15 mayıs 2008 günü (bir buçuk yıl önce) geriye dönüp bu kadar zaman geçtiğini görünce çok şaşırıyor insanoğlu, bırak günleri, saatlerin bile geçmediği kabus dolu bir 156 gün sonrasında bir bakıyorsun yüzlerce gün geçmiş aradan, çabucak, hızlı.

hayatımın 156 gününü çalmış bir sistemden söz ediyoruz, hiçbir işe yaramadan geçen 156 gün, mühendisim ben, devletin, okumam ve mühendislik yapmam için kurduğu üniversiteden mezun oldum, yükseğini de okuyup yüksek mühendis oldum, ancak hem kendim adına hem ülkem adına yararlı olabileceğim bu 156 günümü heba ettim. hiçbirşey yapmadan gelen telefonlara baktım sadece (elektronik mühendisiyiz ya)

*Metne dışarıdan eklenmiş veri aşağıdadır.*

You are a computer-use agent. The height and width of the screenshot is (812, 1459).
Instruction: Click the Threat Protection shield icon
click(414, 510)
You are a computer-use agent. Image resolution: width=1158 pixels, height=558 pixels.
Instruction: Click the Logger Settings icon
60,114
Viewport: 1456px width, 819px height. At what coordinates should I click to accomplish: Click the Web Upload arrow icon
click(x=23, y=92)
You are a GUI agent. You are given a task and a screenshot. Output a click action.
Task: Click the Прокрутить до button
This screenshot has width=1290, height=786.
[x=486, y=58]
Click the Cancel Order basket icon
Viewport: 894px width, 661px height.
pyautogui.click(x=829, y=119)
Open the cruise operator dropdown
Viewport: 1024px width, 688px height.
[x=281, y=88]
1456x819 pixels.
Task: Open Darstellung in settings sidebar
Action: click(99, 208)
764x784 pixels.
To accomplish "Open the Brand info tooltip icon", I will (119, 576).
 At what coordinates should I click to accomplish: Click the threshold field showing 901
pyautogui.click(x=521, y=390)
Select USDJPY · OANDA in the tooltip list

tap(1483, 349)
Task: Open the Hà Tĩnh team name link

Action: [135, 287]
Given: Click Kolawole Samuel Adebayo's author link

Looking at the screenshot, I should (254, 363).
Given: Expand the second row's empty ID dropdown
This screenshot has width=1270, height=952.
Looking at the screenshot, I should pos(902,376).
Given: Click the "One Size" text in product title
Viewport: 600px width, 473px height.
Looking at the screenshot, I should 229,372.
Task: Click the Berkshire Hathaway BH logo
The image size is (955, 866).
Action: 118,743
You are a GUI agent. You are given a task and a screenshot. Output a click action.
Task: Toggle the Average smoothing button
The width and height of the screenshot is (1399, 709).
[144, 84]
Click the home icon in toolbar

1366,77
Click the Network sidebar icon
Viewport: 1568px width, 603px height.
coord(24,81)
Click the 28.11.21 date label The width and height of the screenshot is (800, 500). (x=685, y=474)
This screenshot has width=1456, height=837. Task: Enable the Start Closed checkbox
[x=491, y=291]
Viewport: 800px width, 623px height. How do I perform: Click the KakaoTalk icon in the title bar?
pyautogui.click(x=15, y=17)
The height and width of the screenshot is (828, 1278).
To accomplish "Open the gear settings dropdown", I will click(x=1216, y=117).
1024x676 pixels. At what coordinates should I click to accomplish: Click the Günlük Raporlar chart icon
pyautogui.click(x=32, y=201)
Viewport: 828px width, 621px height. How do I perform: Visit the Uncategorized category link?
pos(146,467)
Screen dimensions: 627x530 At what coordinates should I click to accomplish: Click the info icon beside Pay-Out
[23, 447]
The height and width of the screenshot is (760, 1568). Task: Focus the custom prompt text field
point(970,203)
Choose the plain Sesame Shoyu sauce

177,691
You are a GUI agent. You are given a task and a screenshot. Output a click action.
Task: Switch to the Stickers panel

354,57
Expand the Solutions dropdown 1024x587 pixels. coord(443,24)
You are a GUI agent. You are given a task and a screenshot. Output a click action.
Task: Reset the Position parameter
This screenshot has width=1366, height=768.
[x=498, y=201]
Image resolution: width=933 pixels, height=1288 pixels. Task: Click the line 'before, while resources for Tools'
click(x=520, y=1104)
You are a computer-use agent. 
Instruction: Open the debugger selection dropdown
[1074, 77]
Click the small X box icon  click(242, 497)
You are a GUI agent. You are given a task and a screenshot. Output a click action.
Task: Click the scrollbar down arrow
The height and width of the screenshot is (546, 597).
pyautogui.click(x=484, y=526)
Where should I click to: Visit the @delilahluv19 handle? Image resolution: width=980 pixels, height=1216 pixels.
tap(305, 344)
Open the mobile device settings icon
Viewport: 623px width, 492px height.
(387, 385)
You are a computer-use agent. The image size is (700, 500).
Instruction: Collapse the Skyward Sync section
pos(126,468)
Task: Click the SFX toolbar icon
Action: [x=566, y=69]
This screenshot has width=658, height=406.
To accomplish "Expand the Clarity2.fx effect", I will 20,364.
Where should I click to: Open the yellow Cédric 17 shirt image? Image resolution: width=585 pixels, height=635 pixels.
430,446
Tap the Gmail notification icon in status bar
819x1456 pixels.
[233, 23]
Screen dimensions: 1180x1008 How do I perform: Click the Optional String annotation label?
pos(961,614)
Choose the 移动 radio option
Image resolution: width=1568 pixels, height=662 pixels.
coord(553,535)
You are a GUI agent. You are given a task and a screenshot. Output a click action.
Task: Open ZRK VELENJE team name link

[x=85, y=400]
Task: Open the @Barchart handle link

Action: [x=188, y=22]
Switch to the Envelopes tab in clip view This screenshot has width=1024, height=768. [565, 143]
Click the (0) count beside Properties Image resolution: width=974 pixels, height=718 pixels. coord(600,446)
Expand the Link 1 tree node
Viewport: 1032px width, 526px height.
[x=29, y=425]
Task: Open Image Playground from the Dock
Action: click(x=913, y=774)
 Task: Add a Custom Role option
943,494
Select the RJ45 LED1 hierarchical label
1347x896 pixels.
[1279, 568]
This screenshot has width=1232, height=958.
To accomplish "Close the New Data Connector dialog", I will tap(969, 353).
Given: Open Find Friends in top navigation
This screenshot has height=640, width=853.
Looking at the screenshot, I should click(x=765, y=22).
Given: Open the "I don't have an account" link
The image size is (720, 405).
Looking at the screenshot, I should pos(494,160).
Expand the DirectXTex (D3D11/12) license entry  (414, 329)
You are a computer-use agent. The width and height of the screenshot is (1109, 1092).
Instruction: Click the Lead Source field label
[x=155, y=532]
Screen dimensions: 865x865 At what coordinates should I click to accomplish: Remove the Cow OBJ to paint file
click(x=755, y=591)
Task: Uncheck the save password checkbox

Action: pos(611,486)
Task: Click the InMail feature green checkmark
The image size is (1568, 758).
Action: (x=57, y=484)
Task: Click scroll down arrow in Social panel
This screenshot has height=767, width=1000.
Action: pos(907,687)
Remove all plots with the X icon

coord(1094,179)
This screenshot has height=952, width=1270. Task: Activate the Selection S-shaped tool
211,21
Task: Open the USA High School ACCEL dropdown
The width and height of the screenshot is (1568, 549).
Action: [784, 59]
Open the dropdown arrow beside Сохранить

arada bir telefon gelirdi ana karargahtan, albay şimdi çıktı diye, albay'ın karargah dışına çıkması bile büyük bir korku yaşatırdı bize, ya gelirse, ya bize uğrarsa belki gelir diye her yer baştan başa yıkanır, tüm gece nöbet tutmuş garibim askerler istirahatlerinden kaldırılır, yerler silinir, yemekler bile düzelirdi.ne olacak sanki, albay geldiğinde "bu adam dün gece nöbetteydi o yüzden istirahat ediyor efendim" desek ne olacak, nedir bu korku, neden insanlara bir hayvanmış gibi davranılıyor, "kalksın ne olacak ya albay gelirse" telaşı için gitmişim ben askere meğer..

vatan uğruna gerekirse savaşılır, gerekirse çarpışılır, çarpışarak kazanılmış toprakların sahipleriyiz bizler, ancak ben albay belki uğrar diye elimde paspas yerleri sileyim diye gitmişim meğer askere, ast üst ilişkisinin yarattığı disiplin sonucu oluşan çürümüşlüklerden bahsetmek bile istemiyorum, hatırlamak bile tiksinmeme neden oluyor çünkü

eleştiri yapıldığında "askerde dayak yok" diye çıkıyorlar ortaya, ben yemedim ama yiyeni de çok gördüm, yemekten beter olanı da, kime hikaye anlatıyorsunuz herkes askerliğini yaparken görüyor zaten bunları.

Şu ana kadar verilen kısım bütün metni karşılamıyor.